- Genre: Apocalyptic; Workplace comedy;
- Created by: Ben Falcone
- Starring: Ben Falcone; Melissa McCarthy; Leslie Bibb; Kevin Dunn;
- Composer: Fil Eisler
- Country of origin: United States
- Original language: English
- No. of seasons: 1
- No. of episodes: 8

Production
- Executive producers: Ben Falcone; Melissa McCarthy; Michael McDonald; Steve Mallory;
- Production location: New South Wales
- Production company: On the Day Productions

Original release
- Network: Netflix
- Release: June 15, 2022

= God's Favorite Idiot =

American sitcom

God's Favorite Idiot is an American apocalyptic workplace comedy television series created by and starring Ben Falcone for Netflix.

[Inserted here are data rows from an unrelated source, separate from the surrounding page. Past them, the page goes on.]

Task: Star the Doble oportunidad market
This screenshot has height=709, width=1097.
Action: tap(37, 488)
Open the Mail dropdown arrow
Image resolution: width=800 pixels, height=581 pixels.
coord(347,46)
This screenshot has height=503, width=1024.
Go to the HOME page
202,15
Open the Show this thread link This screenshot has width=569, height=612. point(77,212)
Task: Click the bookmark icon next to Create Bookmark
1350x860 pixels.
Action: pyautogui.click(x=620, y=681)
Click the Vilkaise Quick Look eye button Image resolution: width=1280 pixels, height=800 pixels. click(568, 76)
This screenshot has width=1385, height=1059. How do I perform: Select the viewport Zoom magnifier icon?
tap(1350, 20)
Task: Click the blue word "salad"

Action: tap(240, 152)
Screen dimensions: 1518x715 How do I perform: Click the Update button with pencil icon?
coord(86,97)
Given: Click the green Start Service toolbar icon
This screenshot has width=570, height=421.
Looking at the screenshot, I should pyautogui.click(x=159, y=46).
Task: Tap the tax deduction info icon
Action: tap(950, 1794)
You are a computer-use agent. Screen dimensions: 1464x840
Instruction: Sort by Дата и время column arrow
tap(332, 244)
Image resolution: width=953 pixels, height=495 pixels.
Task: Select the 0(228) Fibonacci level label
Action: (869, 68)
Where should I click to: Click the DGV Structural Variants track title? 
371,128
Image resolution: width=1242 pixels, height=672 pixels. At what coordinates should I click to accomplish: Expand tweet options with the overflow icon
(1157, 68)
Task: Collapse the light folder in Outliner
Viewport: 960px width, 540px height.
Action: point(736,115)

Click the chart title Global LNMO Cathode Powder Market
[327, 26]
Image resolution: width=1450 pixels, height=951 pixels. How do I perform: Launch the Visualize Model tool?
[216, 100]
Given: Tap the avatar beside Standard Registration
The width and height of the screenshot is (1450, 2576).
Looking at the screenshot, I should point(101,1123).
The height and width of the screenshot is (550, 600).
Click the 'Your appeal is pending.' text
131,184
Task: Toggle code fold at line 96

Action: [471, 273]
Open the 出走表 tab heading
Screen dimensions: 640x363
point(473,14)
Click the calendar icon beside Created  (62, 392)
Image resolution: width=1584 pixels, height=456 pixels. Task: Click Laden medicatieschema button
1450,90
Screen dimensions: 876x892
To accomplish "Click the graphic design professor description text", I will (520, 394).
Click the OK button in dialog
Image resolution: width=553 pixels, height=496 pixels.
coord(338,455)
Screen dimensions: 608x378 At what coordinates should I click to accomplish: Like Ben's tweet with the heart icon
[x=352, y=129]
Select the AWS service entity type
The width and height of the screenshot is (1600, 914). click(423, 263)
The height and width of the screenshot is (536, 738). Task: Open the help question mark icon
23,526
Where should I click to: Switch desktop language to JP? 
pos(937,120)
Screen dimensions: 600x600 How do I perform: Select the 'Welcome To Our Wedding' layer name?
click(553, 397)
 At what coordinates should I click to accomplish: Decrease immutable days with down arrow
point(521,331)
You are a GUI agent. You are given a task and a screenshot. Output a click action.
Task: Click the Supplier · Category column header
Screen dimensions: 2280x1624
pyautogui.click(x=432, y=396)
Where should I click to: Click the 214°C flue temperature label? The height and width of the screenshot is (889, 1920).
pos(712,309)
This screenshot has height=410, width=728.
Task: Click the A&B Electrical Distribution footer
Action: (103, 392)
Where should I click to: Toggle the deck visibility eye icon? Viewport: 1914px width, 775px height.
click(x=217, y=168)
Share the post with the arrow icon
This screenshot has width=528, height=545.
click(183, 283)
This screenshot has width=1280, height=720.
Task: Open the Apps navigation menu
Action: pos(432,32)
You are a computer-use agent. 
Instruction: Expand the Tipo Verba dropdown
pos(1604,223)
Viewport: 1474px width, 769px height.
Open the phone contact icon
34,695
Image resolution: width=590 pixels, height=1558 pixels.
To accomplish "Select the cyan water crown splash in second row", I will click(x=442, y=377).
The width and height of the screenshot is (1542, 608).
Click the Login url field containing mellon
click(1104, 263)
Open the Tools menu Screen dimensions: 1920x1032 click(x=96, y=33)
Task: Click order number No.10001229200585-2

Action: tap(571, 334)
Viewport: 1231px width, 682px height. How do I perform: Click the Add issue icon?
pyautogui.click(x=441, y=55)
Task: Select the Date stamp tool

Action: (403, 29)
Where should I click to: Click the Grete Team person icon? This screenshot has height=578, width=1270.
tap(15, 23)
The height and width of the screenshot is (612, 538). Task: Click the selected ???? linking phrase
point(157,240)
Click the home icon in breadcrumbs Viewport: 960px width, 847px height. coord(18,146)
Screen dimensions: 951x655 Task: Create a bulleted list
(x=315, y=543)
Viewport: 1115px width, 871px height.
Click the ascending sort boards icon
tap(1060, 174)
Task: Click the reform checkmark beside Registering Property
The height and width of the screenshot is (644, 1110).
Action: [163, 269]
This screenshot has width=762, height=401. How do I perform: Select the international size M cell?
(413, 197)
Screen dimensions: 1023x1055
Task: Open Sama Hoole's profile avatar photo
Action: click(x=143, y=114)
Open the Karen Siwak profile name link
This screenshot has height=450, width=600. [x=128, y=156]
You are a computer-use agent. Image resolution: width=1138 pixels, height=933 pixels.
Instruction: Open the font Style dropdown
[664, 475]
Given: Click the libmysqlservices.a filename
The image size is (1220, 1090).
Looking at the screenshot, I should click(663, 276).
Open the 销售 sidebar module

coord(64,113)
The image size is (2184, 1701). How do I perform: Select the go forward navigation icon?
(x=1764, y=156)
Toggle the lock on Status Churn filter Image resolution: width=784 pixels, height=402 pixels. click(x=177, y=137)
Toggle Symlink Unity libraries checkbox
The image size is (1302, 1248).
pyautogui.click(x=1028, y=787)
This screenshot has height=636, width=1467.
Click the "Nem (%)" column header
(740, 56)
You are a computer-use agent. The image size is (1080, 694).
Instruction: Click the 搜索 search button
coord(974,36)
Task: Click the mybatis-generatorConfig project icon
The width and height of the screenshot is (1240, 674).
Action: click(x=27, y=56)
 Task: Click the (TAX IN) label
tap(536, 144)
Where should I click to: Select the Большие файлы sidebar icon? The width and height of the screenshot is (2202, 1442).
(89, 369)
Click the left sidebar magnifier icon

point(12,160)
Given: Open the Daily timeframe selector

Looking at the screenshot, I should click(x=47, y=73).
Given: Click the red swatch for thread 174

The series was supposed to consist of sixteen episodes, and the first batch of eight episodes premiered on June 15, 2022. As of June 2025, the production of the remaining eight episodes is in limbo.

==Plot==
After getting struck by lightning from an unusual angelic cloud, Clark suddenly has the ability to glow. His co-workers, including his friend Amily, believe that this may somehow be related to God. Their fears are confirmed when an angel tells Clark that he is to be God's messenger and must prevent the Apocalypse from happening.

== Cast and characters ==

- Ben Falcone as Clark Thompson
- Melissa McCarthy as Amily Luck (one of Clark's co-workers)
- Leslie Bibb as Satan: The Biblical demonic entity looking to upset the cosmic balance between good and evil.
- Kevin Dunn as Gene: Clark's father who committed himself after his divorce to raise his son.
- Yanic Truesdale as Chamuel
- Usman Ally as Mohsin Raza (another co-worker)
- Ana Scotney as Wendy (another co-worker)
- Chris Sandiford as Tom (another co-worker)
- Steve Mallory as Frisbee, a low-level middle manager lacking any authority.
- Georgie Bolton as Judy McGill (a news reporter)
- Michael McDonald as Lucifer
- Magda Szubanski as Bathroom God
- Suraj Kolarkar as Steve the Ogre
- Jordan Schulte as News Reporter
- Leon Ford as Reverend Milton Throp
- Rahel Romahn as Pestilence

==Episodes==

| No. | Title | Directed by | Written by | Original release date |
|---|---|---|---|---|
| 1 | "B-Minus" | Michael McDonald | Ben Falcone | June 15, 2022 |
| 2 | "The Angel" | Michael McDonald | Ben Falcone | June 15, 2022 |
| 3 | "The Preacher" | Michael McDonald | Ben Falcone | June 15, 2022 |
| 4 | "God, Satan and All the Good Smells" | Michael McDonald | Ben Falcone | June 15, 2022 |
| 5 | "The Word (It's Love)" | Sheila G. Waldron | Ben Falcone | June 15, 2022 |
| 6 | "Tom the Baptist" | Sheila G. Waldron | Ben Falcone | June 15, 2022 |
| 7 | "The Four Horsemen" | Michael McDonald | Ben Falcone | June 15, 2022 |
| 8 | "Quitters Never Win, But Winners Sometimes Quit" | Michael McDonald | Ben Falcone | June 15, 2022 |

== Production ==

=== Development ===
In December 2020, Netflix gave a 16-episode series order to God's Favorite Idiot. Ben Falcone and Melissa McCarthy were set to star and executive produce via their On the Day Productions. Michael McDonald would direct and executive produce, after previously working with Falcone and McCarthy on Nobodies. Steve Mallory joined as an executive producer in February 2021.

=== Casting ===
Alongside the series announcement, Ben Falcone and Melissa McCarthy were cast. In February 2021, Yanic Truesdale, Usman Ally, Ana Scotney, Chris Sandiford, and Steve Mallory were cast. Leslie Bibb and Kevin Dunn were cast a month later.

=== Filming ===
Filming began in Byron Bay, Ballina and Lismore in northern New South Wales in March 2021. Filming wrapped in early June 2021 after shooting only eight episodes. The series was expected to wrap production in November 2021. The other batch of eight episodes were slated to shoot on a later date, but no further information has been provided as to when.

=== Music ===
Fil Eisler is the composer for the series.

== Reception ==
On Rotten Tomatoes, the series has an approval rating of 33% with an average rating of 4.6/10 based on 15 critic reviews. The website's critics consensus reads, "While it claims to have the Almighty's favor, this silver screen collaboration between Melissa McCarthy and Ben Falcone is too dunderheaded to win over everyday viewers."

Daniel D'Addario of Variety called it "a waste of precious time in the career of a talented performer, one whose fans will follow her anywhere, and who rewards them with so little of what she can do."